REQUIRED ACTION. All that is needed is every record, duplicated exactly.

EXTRACTED MATERIAL.
--- START ---
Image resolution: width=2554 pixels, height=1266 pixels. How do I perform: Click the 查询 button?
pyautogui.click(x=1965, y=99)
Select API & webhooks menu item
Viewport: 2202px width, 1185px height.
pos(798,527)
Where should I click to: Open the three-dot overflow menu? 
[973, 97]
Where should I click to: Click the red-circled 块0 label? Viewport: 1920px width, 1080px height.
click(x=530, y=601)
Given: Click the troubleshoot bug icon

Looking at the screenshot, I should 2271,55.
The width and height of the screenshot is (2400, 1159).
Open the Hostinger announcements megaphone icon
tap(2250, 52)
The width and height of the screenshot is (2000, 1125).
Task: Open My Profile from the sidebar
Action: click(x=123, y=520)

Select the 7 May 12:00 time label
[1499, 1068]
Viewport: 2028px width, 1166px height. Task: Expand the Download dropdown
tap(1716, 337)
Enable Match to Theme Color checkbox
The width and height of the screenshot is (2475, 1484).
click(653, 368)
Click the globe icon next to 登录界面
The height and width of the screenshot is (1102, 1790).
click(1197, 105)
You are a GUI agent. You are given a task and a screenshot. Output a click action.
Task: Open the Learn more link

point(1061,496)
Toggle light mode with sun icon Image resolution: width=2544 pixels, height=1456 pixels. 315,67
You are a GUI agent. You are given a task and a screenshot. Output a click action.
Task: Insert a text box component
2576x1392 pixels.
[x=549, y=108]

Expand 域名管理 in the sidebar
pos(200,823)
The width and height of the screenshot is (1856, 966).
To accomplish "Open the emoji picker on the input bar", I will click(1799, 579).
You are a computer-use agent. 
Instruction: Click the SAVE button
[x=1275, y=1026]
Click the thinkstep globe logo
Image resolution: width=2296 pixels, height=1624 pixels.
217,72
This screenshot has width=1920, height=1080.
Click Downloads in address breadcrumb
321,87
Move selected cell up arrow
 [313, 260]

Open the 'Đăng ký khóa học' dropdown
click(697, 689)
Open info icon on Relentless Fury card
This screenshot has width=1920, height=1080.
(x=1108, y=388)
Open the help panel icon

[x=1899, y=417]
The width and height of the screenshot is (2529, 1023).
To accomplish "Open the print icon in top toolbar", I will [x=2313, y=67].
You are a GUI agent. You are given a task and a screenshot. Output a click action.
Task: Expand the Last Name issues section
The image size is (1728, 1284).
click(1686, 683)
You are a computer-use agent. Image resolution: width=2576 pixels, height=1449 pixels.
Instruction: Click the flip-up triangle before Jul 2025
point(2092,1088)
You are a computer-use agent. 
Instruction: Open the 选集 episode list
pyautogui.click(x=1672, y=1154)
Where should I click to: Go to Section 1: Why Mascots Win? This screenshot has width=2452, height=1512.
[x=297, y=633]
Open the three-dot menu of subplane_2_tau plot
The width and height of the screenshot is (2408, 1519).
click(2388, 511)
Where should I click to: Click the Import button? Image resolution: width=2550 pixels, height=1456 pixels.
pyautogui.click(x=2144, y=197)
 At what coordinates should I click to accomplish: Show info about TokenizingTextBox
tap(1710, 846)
--- END ---
RESPONSE AREA.
Image resolution: width=2554 pixels, height=1266 pixels. How do I perform: Click the 查询 button?
pyautogui.click(x=1965, y=99)
Select API & webhooks menu item
Viewport: 2202px width, 1185px height.
pos(798,527)
Where should I click to: Open the three-dot overflow menu? 
[973, 97]
Where should I click to: Click the red-circled 块0 label? Viewport: 1920px width, 1080px height.
click(x=530, y=601)
Given: Click the troubleshoot bug icon

Looking at the screenshot, I should 2271,55.
The width and height of the screenshot is (2400, 1159).
Open the Hostinger announcements megaphone icon
tap(2250, 52)
The width and height of the screenshot is (2000, 1125).
Task: Open My Profile from the sidebar
Action: click(x=123, y=520)

Select the 7 May 12:00 time label
[1499, 1068]
Viewport: 2028px width, 1166px height. Task: Expand the Download dropdown
tap(1716, 337)
Enable Match to Theme Color checkbox
The width and height of the screenshot is (2475, 1484).
click(653, 368)
Click the globe icon next to 登录界面
The height and width of the screenshot is (1102, 1790).
click(1197, 105)
You are a GUI agent. You are given a task and a screenshot. Output a click action.
Task: Open the Learn more link

point(1061,496)
Toggle light mode with sun icon Image resolution: width=2544 pixels, height=1456 pixels. 315,67
You are a GUI agent. You are given a task and a screenshot. Output a click action.
Task: Insert a text box component
2576x1392 pixels.
[x=549, y=108]

Expand 域名管理 in the sidebar
pos(200,823)
The width and height of the screenshot is (1856, 966).
To accomplish "Open the emoji picker on the input bar", I will click(1799, 579).
You are a computer-use agent. 
Instruction: Click the SAVE button
[x=1275, y=1026]
Click the thinkstep globe logo
Image resolution: width=2296 pixels, height=1624 pixels.
217,72
This screenshot has width=1920, height=1080.
Click Downloads in address breadcrumb
321,87
Move selected cell up arrow
 [313, 260]

Open the 'Đăng ký khóa học' dropdown
click(697, 689)
Open info icon on Relentless Fury card
This screenshot has width=1920, height=1080.
(x=1108, y=388)
Open the help panel icon

[x=1899, y=417]
The width and height of the screenshot is (2529, 1023).
To accomplish "Open the print icon in top toolbar", I will [x=2313, y=67].
You are a GUI agent. You are given a task and a screenshot. Output a click action.
Task: Expand the Last Name issues section
The image size is (1728, 1284).
click(1686, 683)
You are a computer-use agent. Image resolution: width=2576 pixels, height=1449 pixels.
Instruction: Click the flip-up triangle before Jul 2025
point(2092,1088)
You are a computer-use agent. 
Instruction: Open the 选集 episode list
pyautogui.click(x=1672, y=1154)
Where should I click to: Go to Section 1: Why Mascots Win? This screenshot has width=2452, height=1512.
[x=297, y=633]
Open the three-dot menu of subplane_2_tau plot
The width and height of the screenshot is (2408, 1519).
click(2388, 511)
Where should I click to: Click the Import button? Image resolution: width=2550 pixels, height=1456 pixels.
pyautogui.click(x=2144, y=197)
 At what coordinates should I click to accomplish: Show info about TokenizingTextBox
tap(1710, 846)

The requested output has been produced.